The region also attracts pyromaniacs: it seems that many people (including, on one occasion, a police officer of the Pines) cannot resist the urge to set the severely dry area ablaze. The Upper Plains of the Pines, which possess dwarf trees, whose incongruously small height remains a mystery to scientists, some of whom posit that the fires kill the trees' taproots but not their lateral ones, thus giving them a dwarf size.

- In "The Fox Handles the Day," McPhee discusses the environmental aspects and hunting practices of the area. Quaking bogs are virtually unique to the Pine Barrens, and the area's plant species resemble (though are not identical to) those of North Carolina's pinelands. Fox hunting is popular in the pines; hunters have their dogs chase down foxes, where after they release the foxes back into the forest. Deer hunting is also prevalent, as NJ hosts a high deer population.

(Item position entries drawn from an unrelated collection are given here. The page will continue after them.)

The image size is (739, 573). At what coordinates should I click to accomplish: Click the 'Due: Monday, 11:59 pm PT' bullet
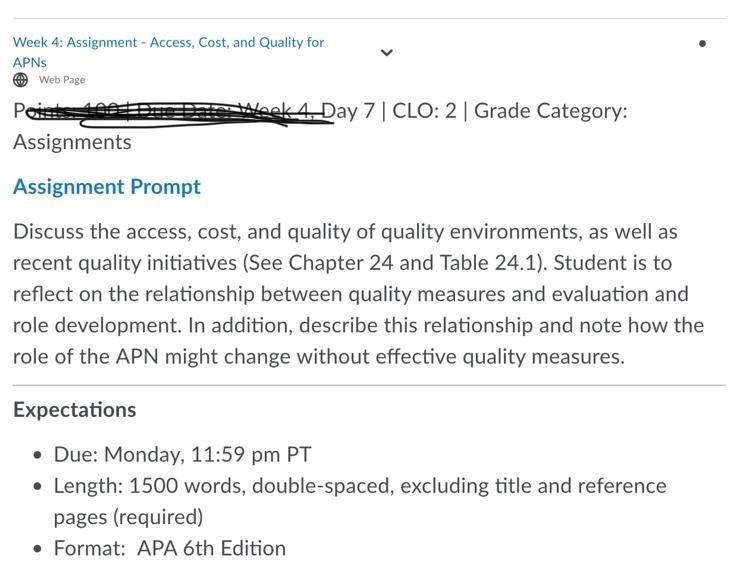coord(182,455)
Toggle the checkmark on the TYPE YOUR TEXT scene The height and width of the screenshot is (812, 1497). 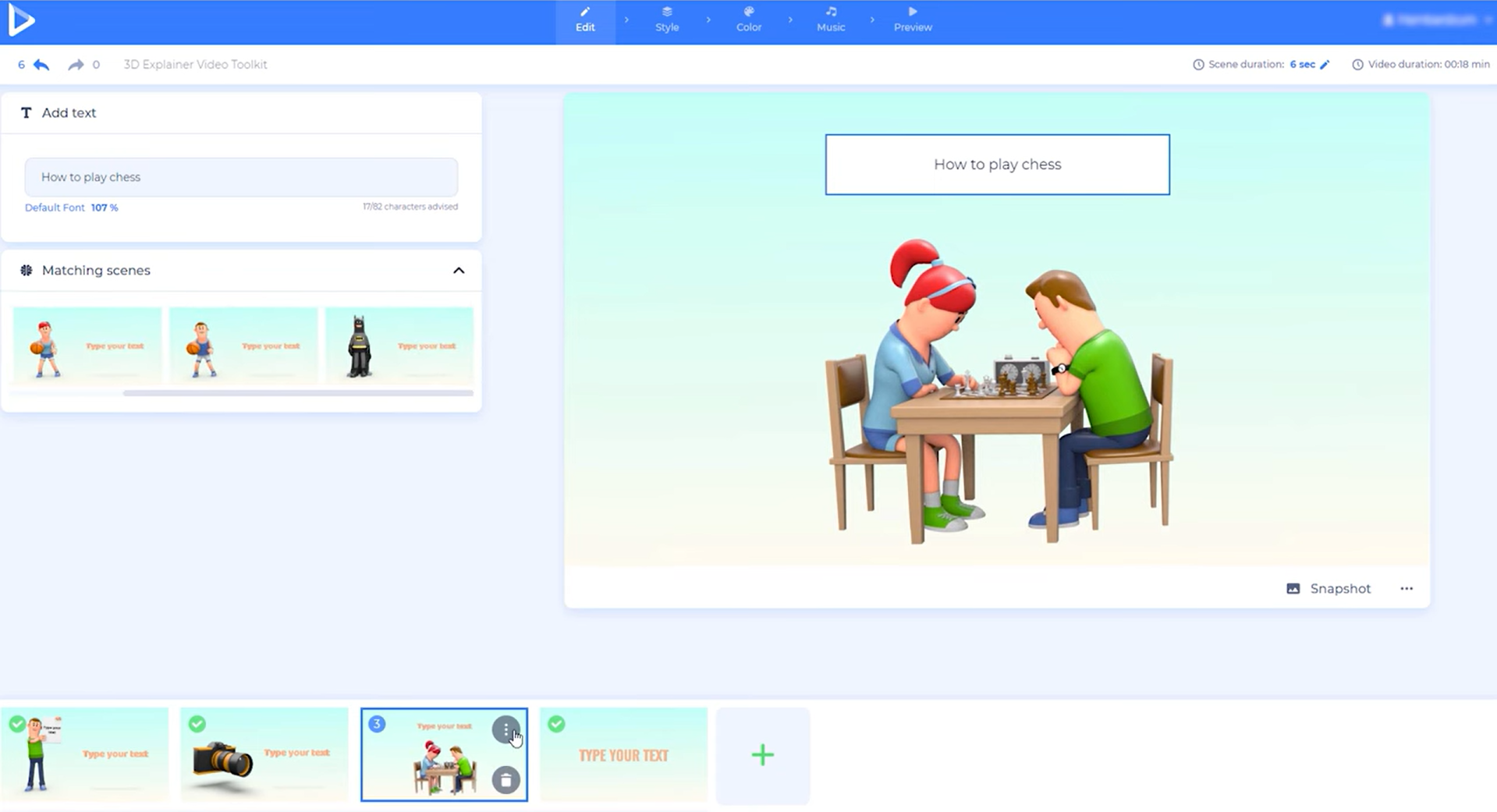tap(556, 724)
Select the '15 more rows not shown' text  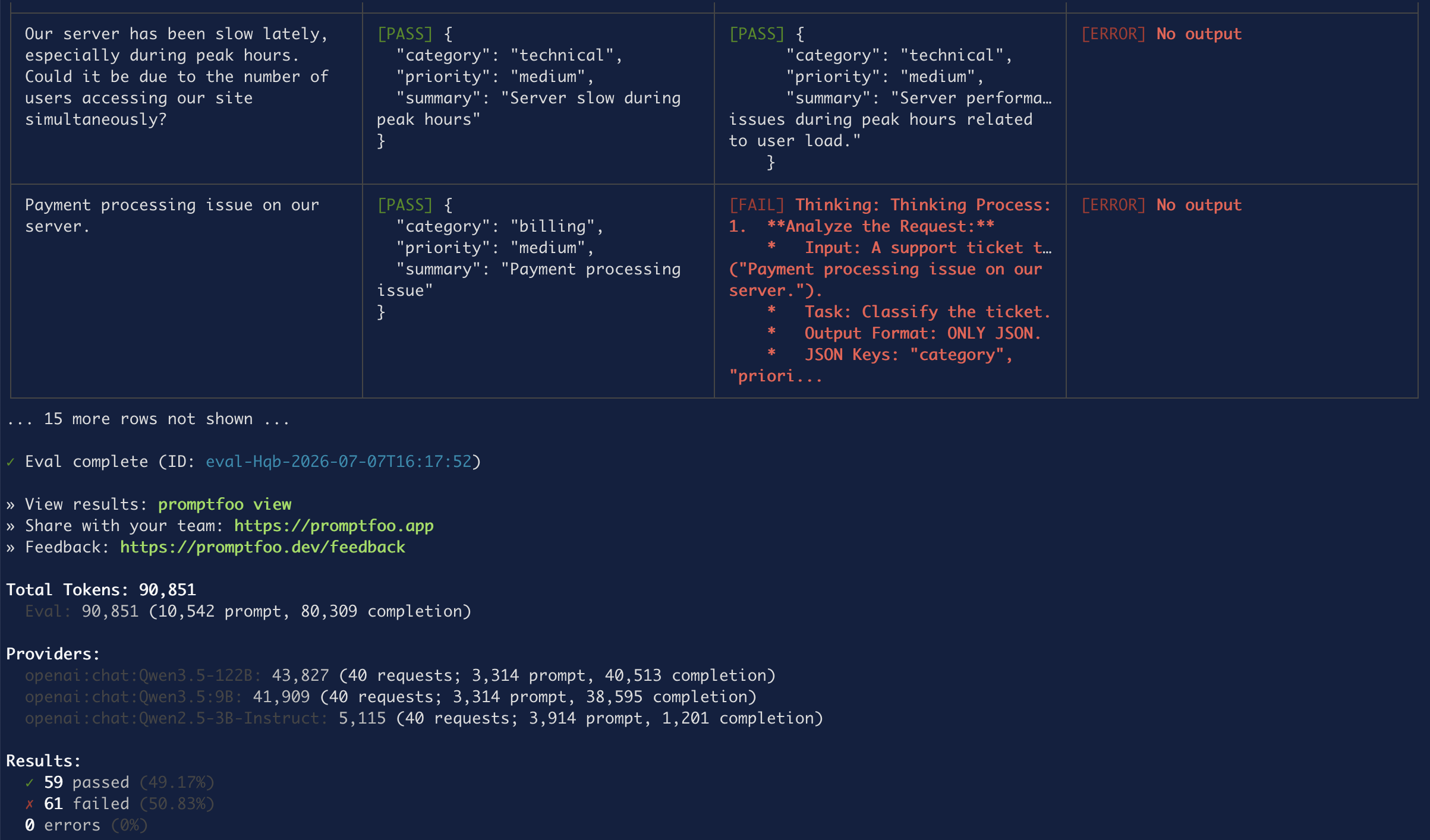[x=149, y=419]
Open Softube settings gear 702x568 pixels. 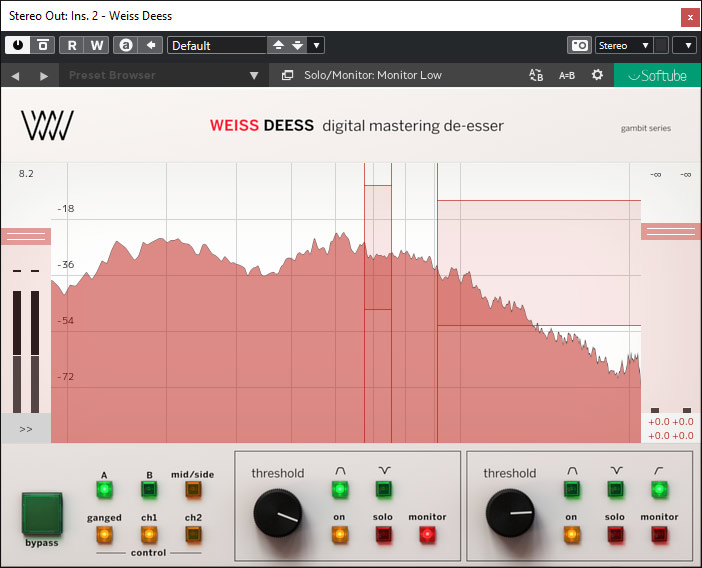point(597,75)
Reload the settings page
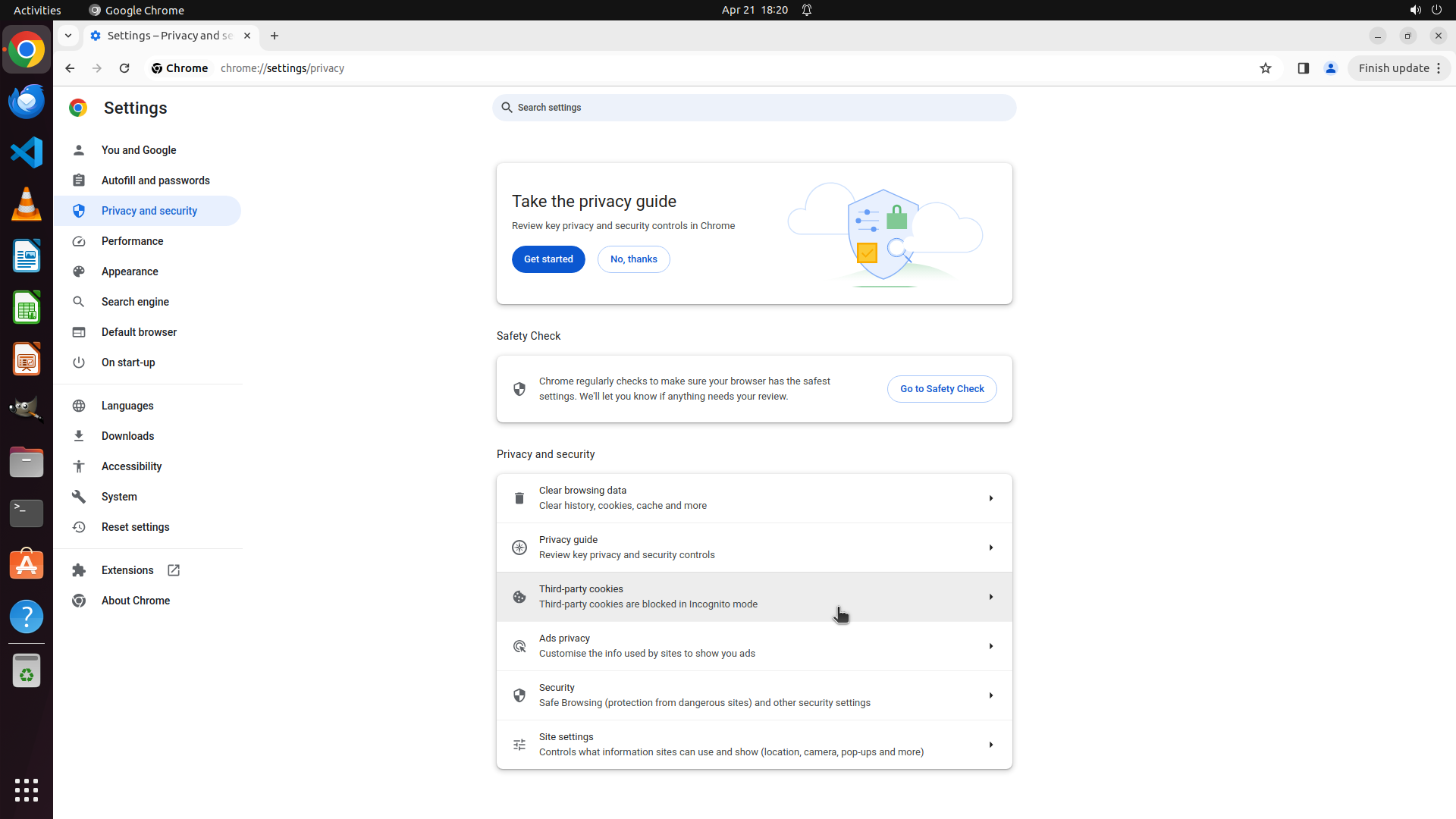 point(124,68)
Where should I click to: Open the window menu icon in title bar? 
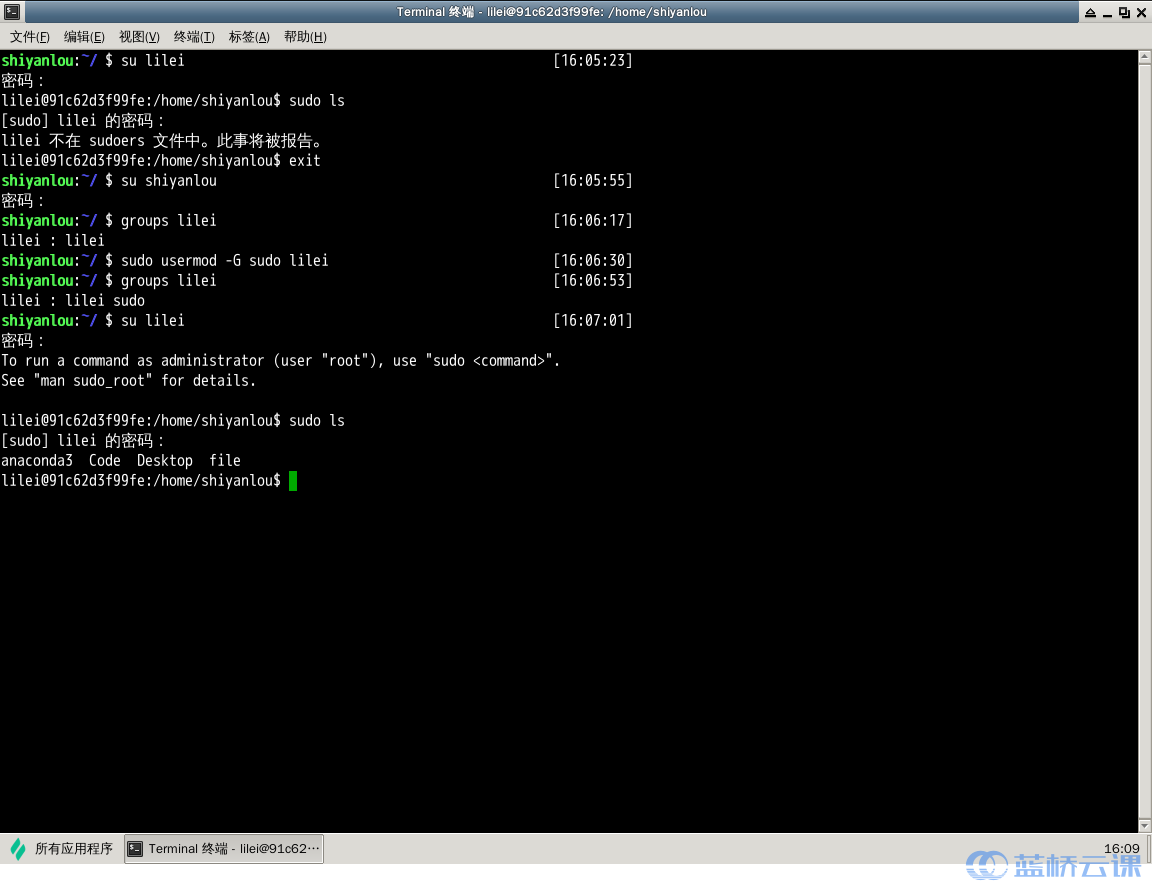[11, 12]
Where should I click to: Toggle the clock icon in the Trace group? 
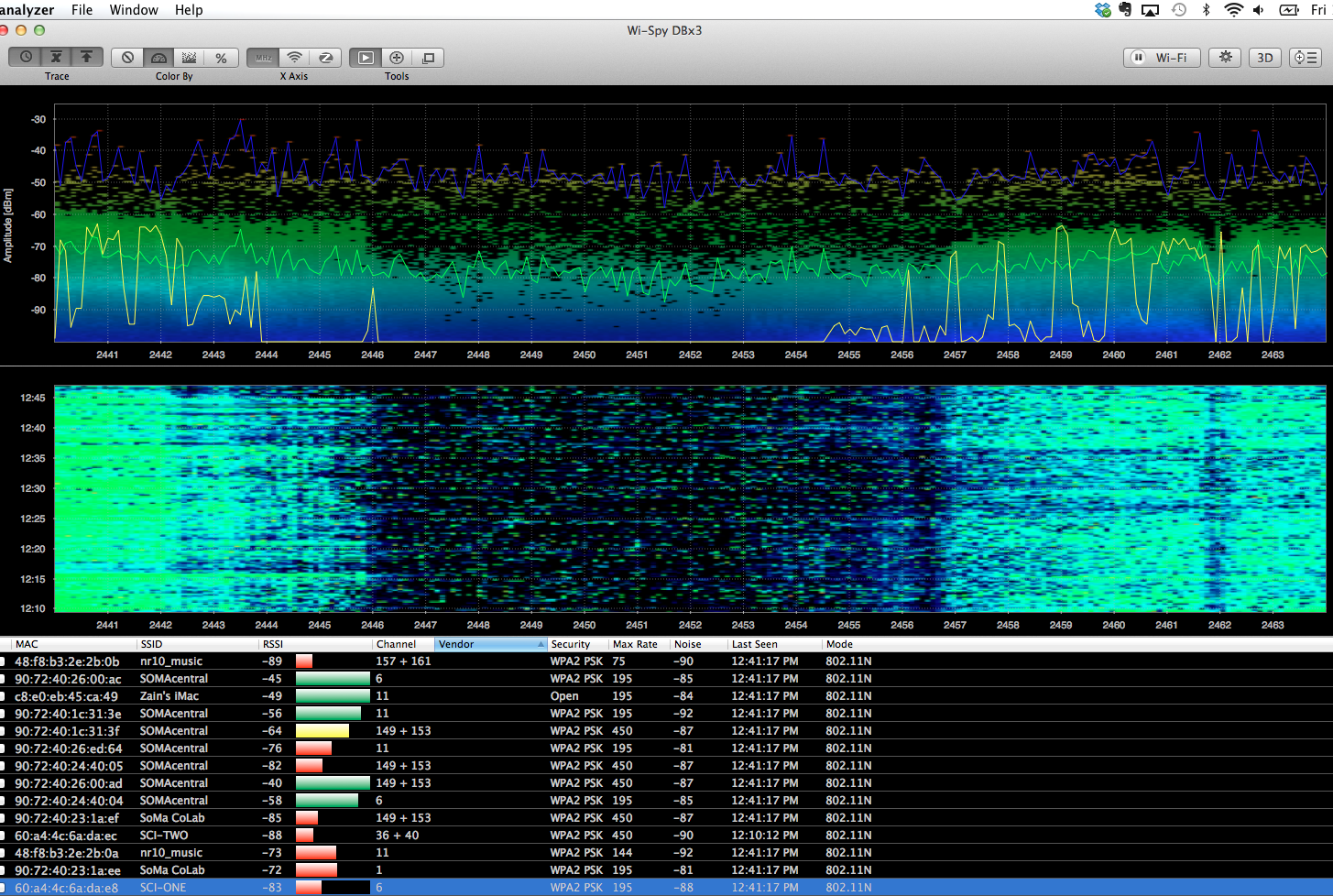[26, 57]
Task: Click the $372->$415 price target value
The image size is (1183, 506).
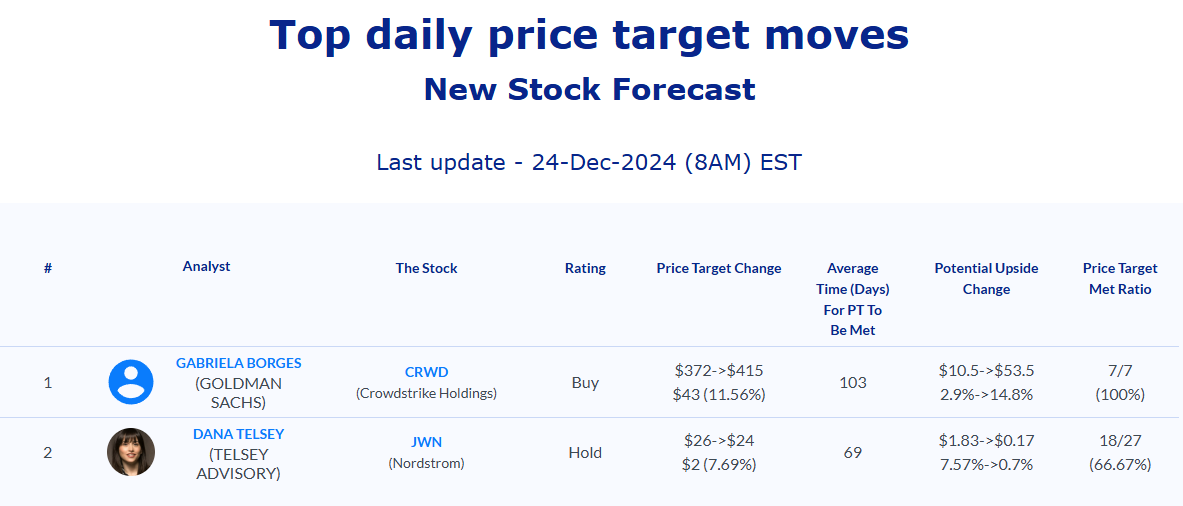Action: pyautogui.click(x=719, y=370)
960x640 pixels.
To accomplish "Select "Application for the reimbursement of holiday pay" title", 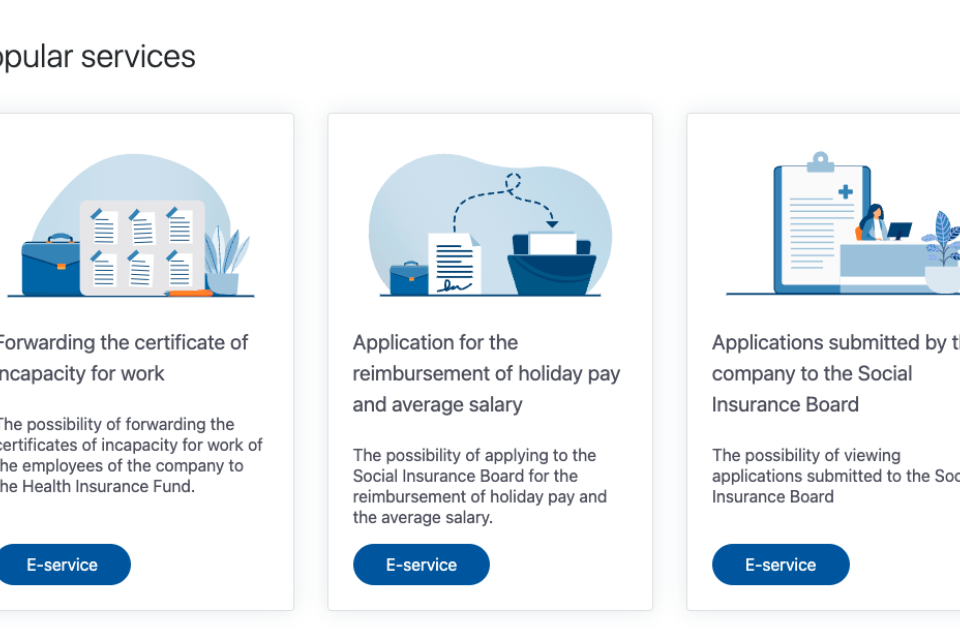I will pos(486,373).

- In "Vision," McPhee examines plans to develop the Pines. During the mid-nineteenth century, real estate speculators worked to develop the area, selling Pines land in major cities throughout the east coast. The most elaborate plan for the area was a supersonic jetport (the largest on Earth) and a new city, researched by the federal government and criticized by conservationists. Due to the spectrum of varied opinions about the project, McPhee predicts the Pines will not be dramatically changed any time soon.